The in basket: After reading the recent Road Warrior column saying bicycles are permitted on freeways, Michael Schuyler wrote, “I remember quite clearly that at every freeway entrance in the’60s there used to be a sign that said, ‘Motorized vehicles only.’ What changed and when? Was it simply a policy change or was it a change in the law? I saw these signs on the interstate, for sure, but can’t recall if they were also on state freeways.”

The out basket: I recall those signs too, though I didn’t  until Michael jogged my memory.

State officials couldn’t pinpoint what changed, so I went to Lloyd Brown, director of communications with the

American Association of State Highway and Transportation Officials. Lloyd used to work for our state’s transportation department.

He had one of their staff look into it and librarian/historian Bob Cullen sent the following”

“The Federal Highway Act of 1973 established the Bicycle Transportation and Pedestrian Walkways program.  Those provisions have been revised and even expanded upon several times since in other major pieces of federal legislation, notably the Intermodal Surface Transportation Efficiency Act (ISTEA) of 1991.

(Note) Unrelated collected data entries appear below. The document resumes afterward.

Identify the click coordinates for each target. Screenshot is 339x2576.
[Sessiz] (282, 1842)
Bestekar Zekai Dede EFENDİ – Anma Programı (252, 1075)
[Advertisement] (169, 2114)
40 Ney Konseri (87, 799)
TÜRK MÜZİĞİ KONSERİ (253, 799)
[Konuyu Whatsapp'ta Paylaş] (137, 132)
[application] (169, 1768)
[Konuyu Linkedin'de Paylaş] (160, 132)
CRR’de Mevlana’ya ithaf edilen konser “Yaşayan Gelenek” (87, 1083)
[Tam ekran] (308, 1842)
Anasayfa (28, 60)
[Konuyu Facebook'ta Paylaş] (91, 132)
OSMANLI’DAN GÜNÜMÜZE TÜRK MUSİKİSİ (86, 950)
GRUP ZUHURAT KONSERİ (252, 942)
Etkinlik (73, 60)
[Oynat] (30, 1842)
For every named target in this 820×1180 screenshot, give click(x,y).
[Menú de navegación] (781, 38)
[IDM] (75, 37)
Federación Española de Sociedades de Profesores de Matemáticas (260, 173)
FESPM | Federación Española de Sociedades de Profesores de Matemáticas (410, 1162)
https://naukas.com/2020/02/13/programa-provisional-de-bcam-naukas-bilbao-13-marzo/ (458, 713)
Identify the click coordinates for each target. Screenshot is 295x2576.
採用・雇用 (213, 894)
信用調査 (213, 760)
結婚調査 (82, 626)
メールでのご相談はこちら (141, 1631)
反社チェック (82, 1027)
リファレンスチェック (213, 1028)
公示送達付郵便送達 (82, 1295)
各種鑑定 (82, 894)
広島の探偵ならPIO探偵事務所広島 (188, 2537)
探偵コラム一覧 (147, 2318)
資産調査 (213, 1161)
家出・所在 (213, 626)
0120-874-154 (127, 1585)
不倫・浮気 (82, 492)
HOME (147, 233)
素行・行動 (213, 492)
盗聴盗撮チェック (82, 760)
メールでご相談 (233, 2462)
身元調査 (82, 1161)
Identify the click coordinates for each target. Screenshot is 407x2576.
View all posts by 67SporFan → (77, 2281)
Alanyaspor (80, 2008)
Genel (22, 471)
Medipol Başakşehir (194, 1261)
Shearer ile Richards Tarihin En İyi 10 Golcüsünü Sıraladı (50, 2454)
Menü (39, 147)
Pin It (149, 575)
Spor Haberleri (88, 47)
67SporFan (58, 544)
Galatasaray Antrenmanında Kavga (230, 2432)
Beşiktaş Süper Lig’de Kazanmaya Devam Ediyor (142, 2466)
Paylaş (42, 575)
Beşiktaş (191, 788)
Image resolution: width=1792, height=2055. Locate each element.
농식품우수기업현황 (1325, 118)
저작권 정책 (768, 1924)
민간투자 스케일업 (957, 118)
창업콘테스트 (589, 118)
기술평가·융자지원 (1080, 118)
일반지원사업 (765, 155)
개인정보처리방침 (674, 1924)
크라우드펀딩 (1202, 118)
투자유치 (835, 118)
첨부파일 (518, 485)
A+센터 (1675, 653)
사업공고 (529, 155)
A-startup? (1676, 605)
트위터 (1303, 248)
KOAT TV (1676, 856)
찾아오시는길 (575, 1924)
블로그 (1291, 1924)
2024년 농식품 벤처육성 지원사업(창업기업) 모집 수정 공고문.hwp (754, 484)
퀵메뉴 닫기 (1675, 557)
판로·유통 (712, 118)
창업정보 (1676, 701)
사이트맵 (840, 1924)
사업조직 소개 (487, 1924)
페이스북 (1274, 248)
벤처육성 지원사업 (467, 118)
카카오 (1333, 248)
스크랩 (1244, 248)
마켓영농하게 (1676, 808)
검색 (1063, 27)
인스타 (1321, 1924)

“However, in answer to the specific question, there have not been any laws at the federal level providing a nationwide authorization or prohibition with respect to riding bicycles on freeways.  As described in section ‘Bicycles on Freeways’ on web page for the Federal Highway Administration’s Bicycle and Pedestrian Program (http://www.fhwa.dot.gov/environment/bicycle_pedestrian/guidance/freeways.cfm#bicycles):

‘There are no federal laws or regulations that prohibit bicycle use on interstate highways or other freeways. Although a state may prohibit bicycles on freeways, prohibition is not a federal requirement. Most western states allow bicycles to use interstate highways or other freeways. Many of these states restrict bicycle use in urban or other congested areas.

“In some locations, the interstate highway or other freeway may be the only reasonable route, or may be preferred compared to other steep, narrow, or winding routes. A state should consider safety and traffic concerns along the freeway and along alternative routes when considering whether or not to allow bicyclists to use freeways.”

In other words, the federal government leaves it up to each individual state to decide whether bicyclists can travel along freeways. States still have the initiating role in any assessment of whether bicycles can even be used on those particular segments of highway.”

Bicycles may use freeways – if they dare

The in basket:  Johanna Baxter of Port Orchard writes, “Lately when I’ve been driving, I’ve seen bicyclists on the highway. The other day I saw one on Highway 16 and then yesterday on

Highway 3.

“Is this legal for them to be there? I seem to remember something about pedestrians walking on the highway and the legality of

that, but I don’t recall ever seeing anything in reference to bicycles.”

The out basket: I must assume Johanna’s curiosity is about four-lane freeways, which describes all of Highway 16 and much of Highway 3.

Bicyclists have all the rights and responsibilities of motor vehicles so are permitted on freeways, though it must be a scary place to ride. I think bicycle events like the Seattle-to-Portland use local roads to stay off freeways.

Pedestrians and hitchhiking are prohibited on limited access highways like 16 and the four-lane stretches of 3.